> [Stored items]
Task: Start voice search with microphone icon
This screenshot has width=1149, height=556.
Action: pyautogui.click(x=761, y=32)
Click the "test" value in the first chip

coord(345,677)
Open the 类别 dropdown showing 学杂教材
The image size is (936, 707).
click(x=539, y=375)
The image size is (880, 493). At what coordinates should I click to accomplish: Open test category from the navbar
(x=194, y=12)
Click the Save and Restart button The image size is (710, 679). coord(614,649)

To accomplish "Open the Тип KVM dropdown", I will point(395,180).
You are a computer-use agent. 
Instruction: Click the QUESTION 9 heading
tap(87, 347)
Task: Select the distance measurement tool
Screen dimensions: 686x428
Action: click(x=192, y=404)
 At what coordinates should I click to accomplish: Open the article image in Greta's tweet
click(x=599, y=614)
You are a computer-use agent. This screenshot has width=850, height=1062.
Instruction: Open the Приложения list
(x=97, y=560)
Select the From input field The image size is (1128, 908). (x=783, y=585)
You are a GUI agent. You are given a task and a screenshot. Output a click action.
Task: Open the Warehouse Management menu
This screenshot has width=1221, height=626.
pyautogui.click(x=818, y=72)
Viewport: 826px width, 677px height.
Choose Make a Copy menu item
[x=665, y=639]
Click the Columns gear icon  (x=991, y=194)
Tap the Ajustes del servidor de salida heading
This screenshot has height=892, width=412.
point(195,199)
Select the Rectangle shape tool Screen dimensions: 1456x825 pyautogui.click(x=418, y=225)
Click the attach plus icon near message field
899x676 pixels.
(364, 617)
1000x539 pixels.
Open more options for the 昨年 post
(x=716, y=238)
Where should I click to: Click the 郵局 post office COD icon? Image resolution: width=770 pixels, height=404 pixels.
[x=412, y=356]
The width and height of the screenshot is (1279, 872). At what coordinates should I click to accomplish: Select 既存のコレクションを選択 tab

> [Required work]
Now copy each line of the entries that mentions "Select".

> [Problem solution]
Task: Select the distance measurement tool
Select the From input field The image size is (1128, 908). (x=783, y=585)
Select the Rectangle shape tool Screen dimensions: 1456x825 pyautogui.click(x=418, y=225)
The width and height of the screenshot is (1279, 872). At what coordinates should I click to accomplish: Select 既存のコレクションを選択 tab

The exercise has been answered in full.